December 17, 2004

Professor Hurlbut, Your 15 Minutes are Up

LifeSite is a sort of barometer for the day to day pulse of the anti-abortion community, and from the very moment that William Hurlbut floated his dramatic new plan to save us all from the terror of destroying frozen embryos it was clear that, as we foretold, the clock had started on his poorly thought-out "work-around" for stem cells: intentionally producing disabled embryos. True, for a bit it looked like Leon Kass would push Hurlbut's idea into the fore, with his announcement that the President's bioethics commission would be discussing it (and other ideas), and with his subsequent claim that Hurlbut's idea could save us all from having to debate stem cell ethics any longer. Catholic and protestant fundamentalist leaders jumped for joy. But it was only a matter of time before even the 'pro-life' community would wake up to realize that embracing Hurlbut's half-baked neoscientific plan meant doing all sorts of things that amount to what they typically term "playing God."

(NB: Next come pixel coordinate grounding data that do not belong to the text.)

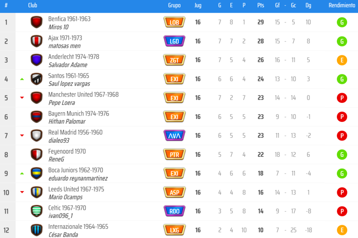
Task: Sort by the Grupo column header
Action: (x=174, y=5)
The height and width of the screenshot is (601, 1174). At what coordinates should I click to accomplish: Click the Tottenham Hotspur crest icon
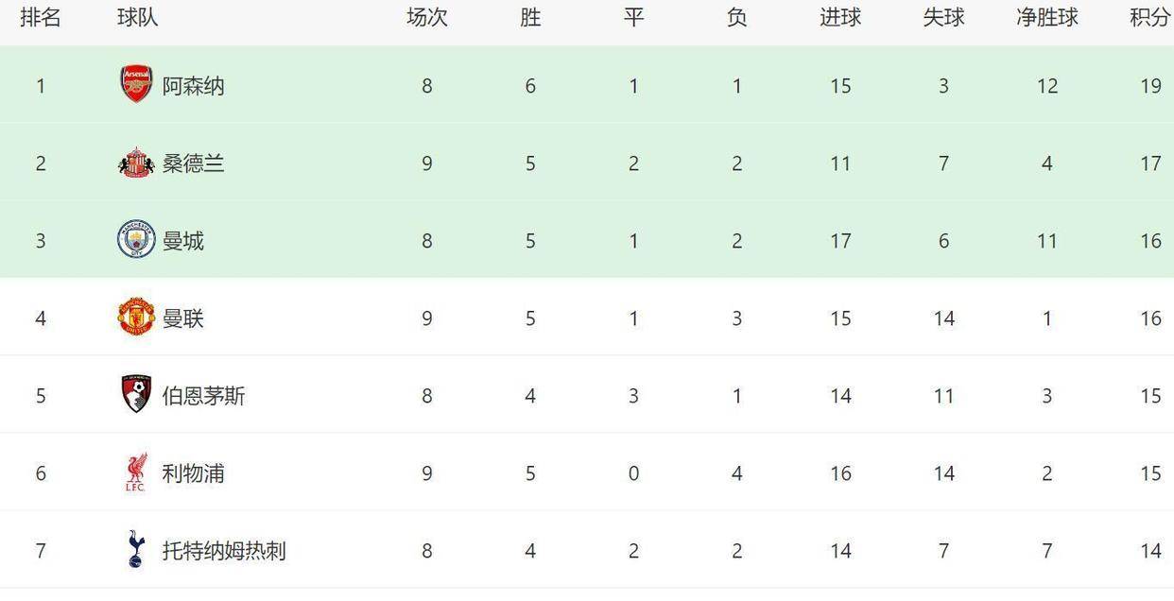[x=136, y=550]
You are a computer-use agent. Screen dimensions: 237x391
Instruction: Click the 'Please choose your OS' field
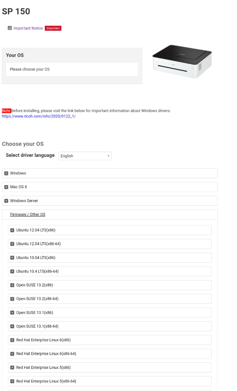coord(72,69)
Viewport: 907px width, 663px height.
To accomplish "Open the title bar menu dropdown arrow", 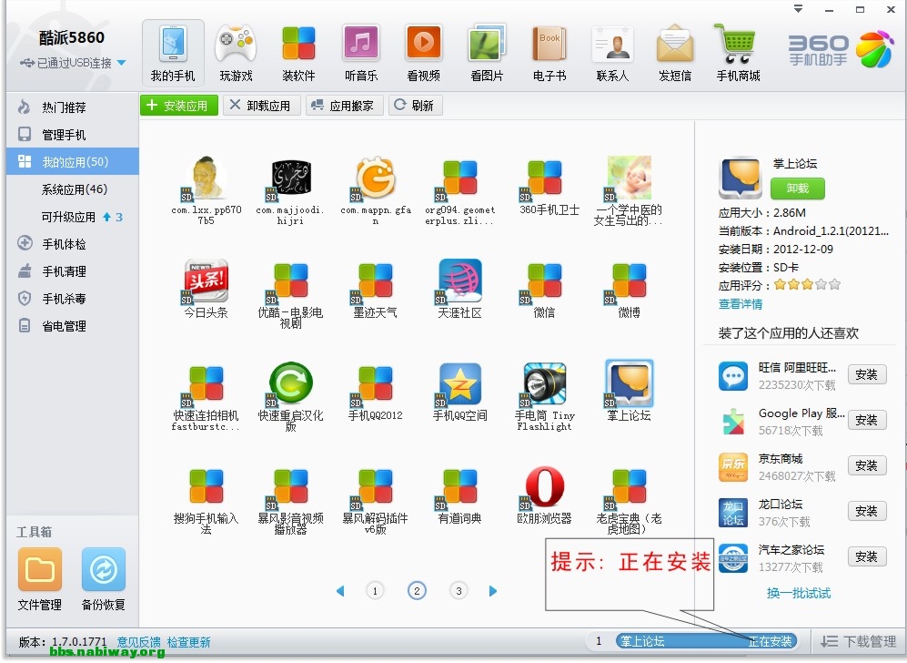I will 799,9.
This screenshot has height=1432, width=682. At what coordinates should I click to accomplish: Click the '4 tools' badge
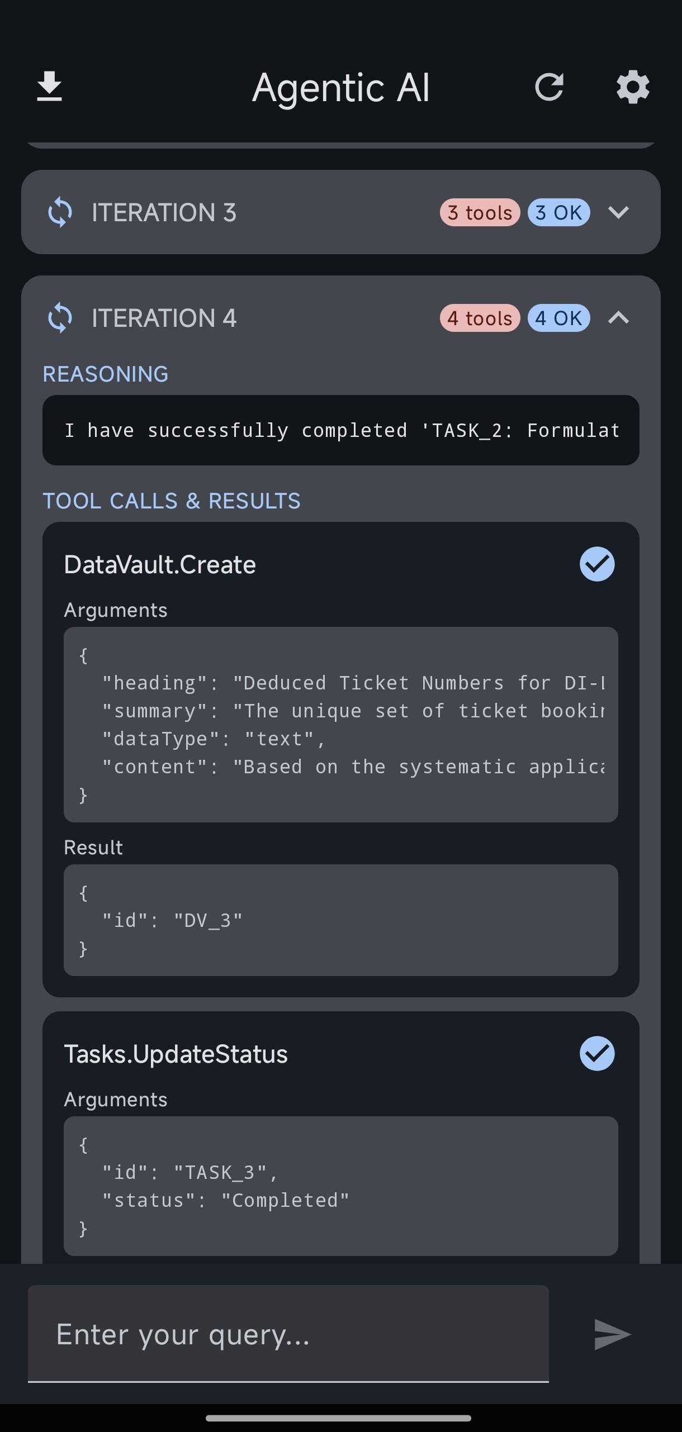[480, 318]
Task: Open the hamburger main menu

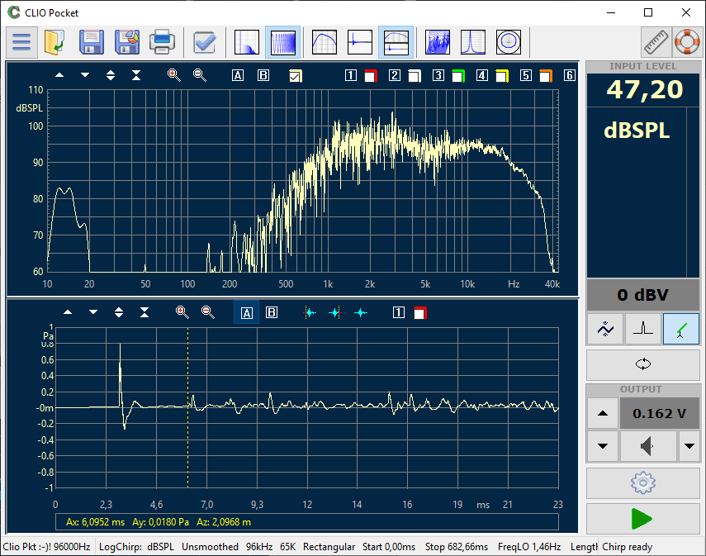Action: click(x=21, y=41)
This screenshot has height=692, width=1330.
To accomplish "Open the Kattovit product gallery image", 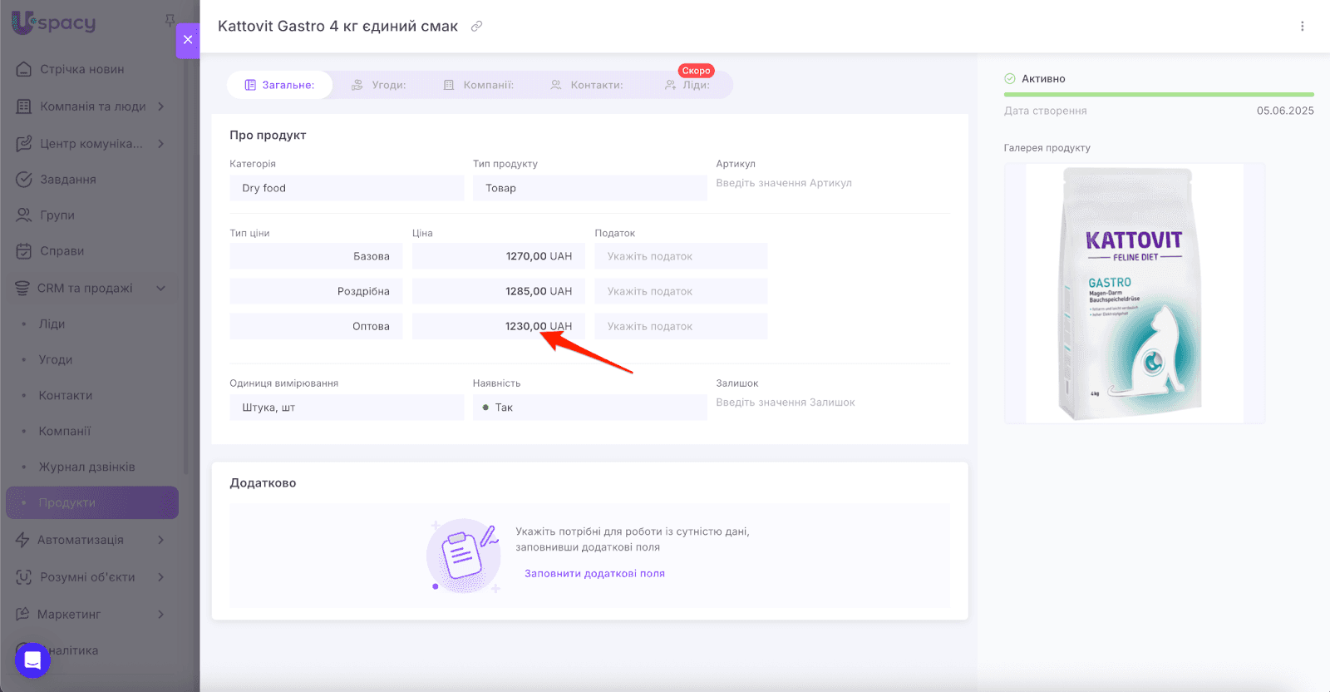I will point(1134,293).
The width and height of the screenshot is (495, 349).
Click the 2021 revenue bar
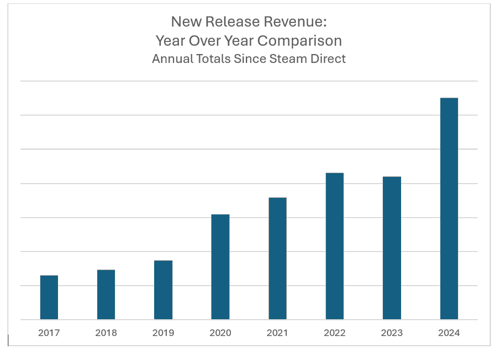277,259
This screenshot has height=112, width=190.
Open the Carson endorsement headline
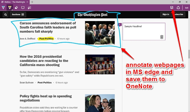click(x=48, y=27)
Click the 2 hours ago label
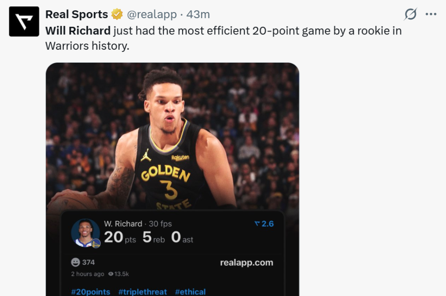This screenshot has height=296, width=446. [x=87, y=274]
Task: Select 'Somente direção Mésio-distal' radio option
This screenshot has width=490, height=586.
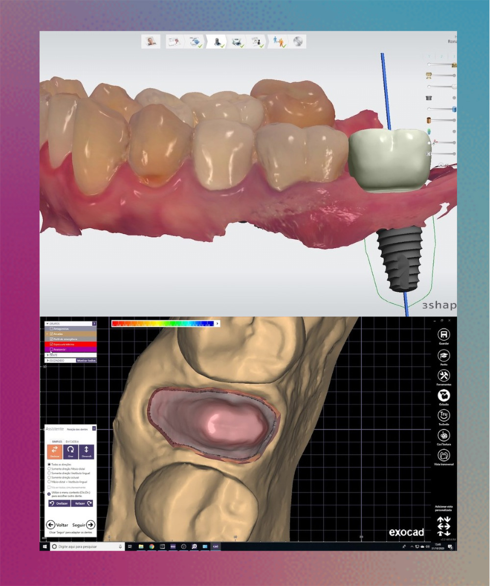Action: point(49,469)
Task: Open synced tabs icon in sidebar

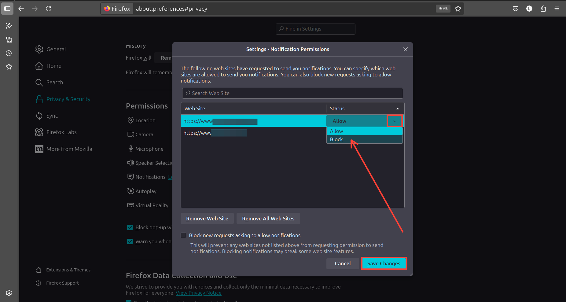Action: [x=9, y=39]
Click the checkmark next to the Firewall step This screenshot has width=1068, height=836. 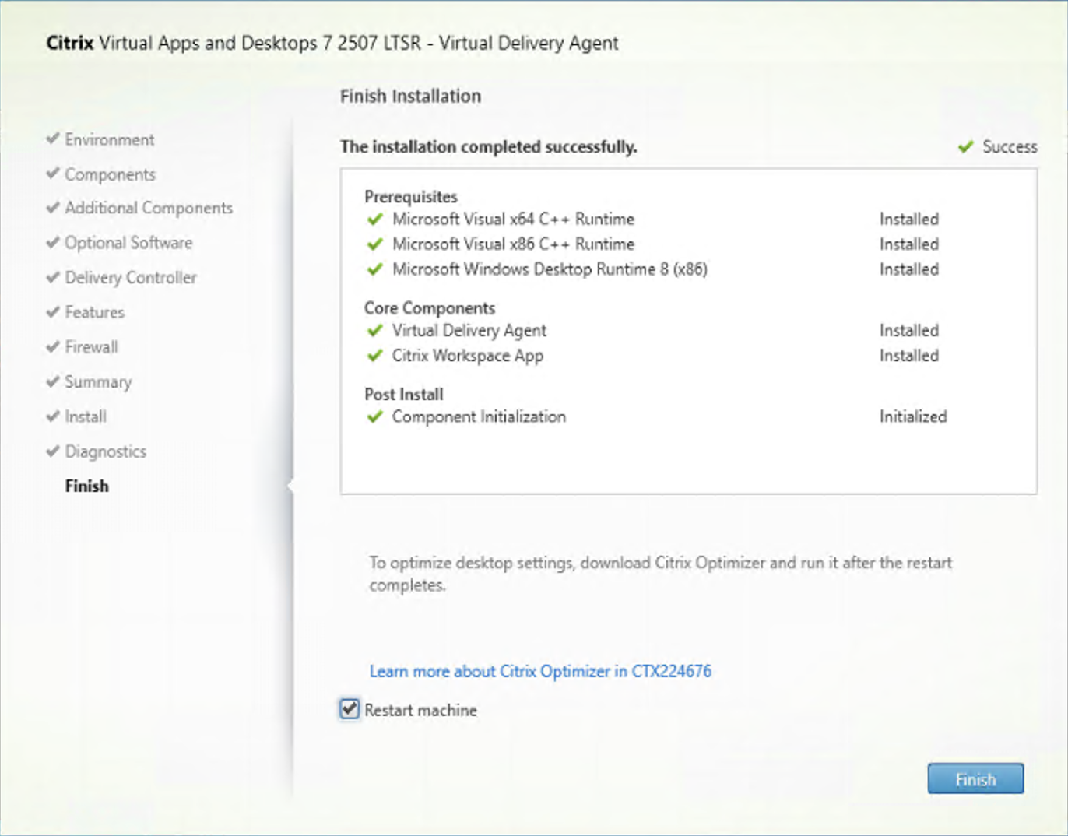[x=51, y=347]
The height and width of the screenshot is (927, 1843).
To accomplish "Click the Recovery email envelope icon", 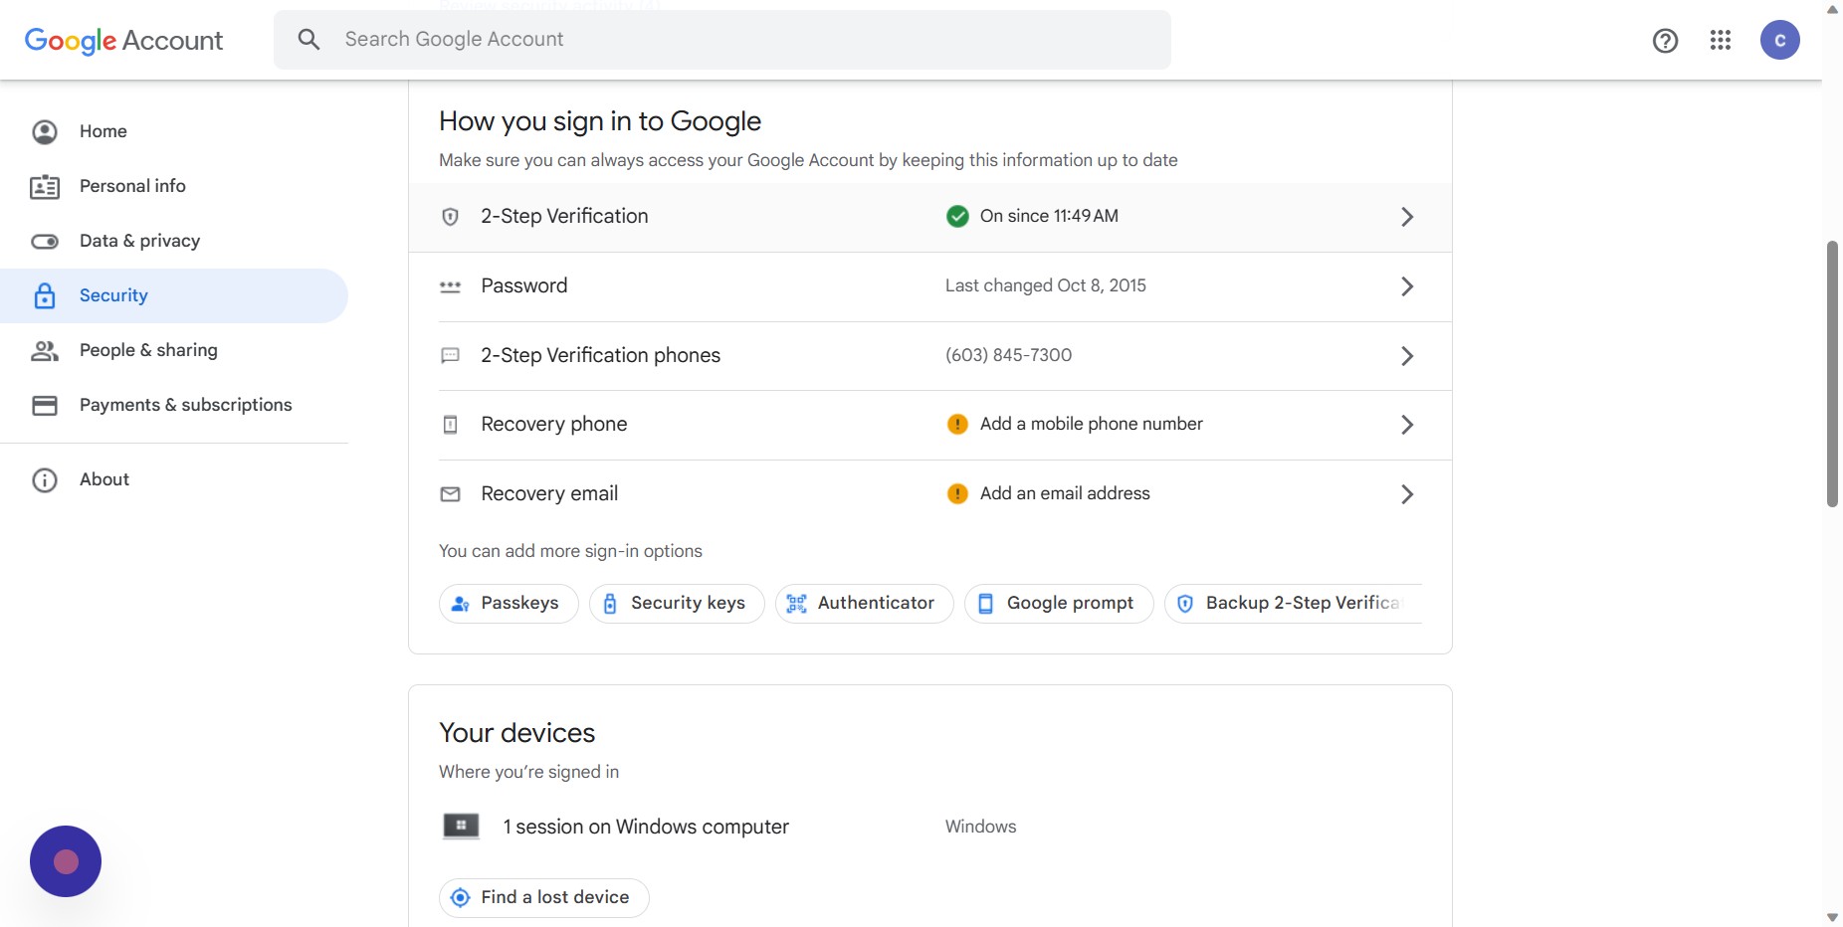I will [x=451, y=494].
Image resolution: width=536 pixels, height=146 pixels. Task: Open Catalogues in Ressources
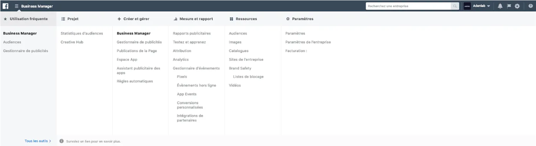(239, 51)
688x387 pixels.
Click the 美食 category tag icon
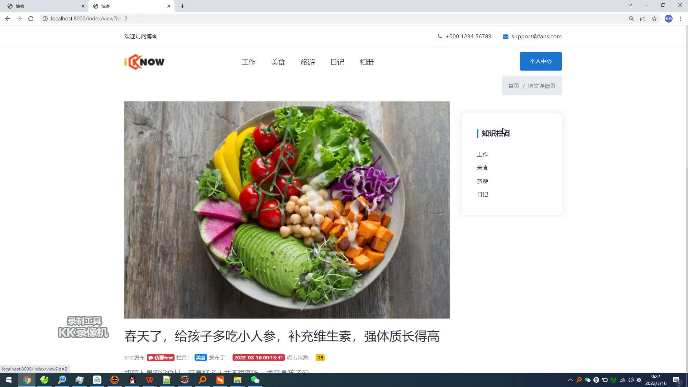(x=200, y=358)
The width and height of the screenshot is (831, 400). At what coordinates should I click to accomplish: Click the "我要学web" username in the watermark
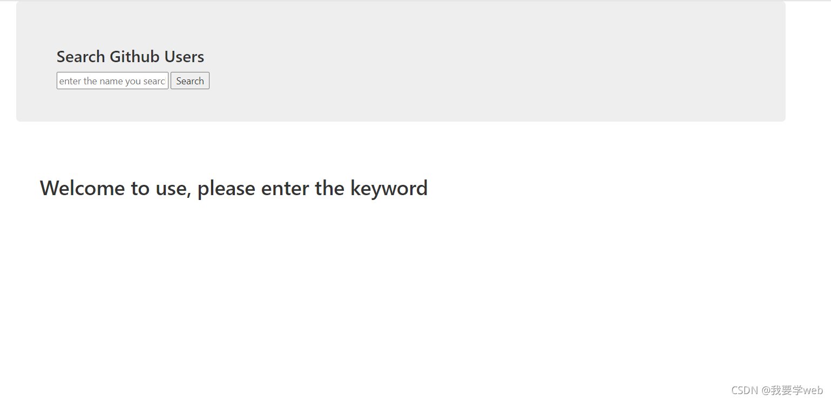(797, 390)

And so, exactly eight days after it showered Hurlbut with adoration for saving the tiny people, the pro-life lobby has officially turned on Professor Hurlbut for crimes against the little embryos. One biologist interviewed for the "hang hurlbut" piece in LifeSite today puts their indictment of him squarely: "...the process would not create an unknown 'new entity,' but a severely disabled, cloned human being." The anti-abortion people even have an excuse for embracing Hurlbut: they were too dizzied by all that complicated science stuff: "Possibly due to the extremely rarified nature of the technical language, few reservations were raised at the meeting, even by the pro-life Catholics present."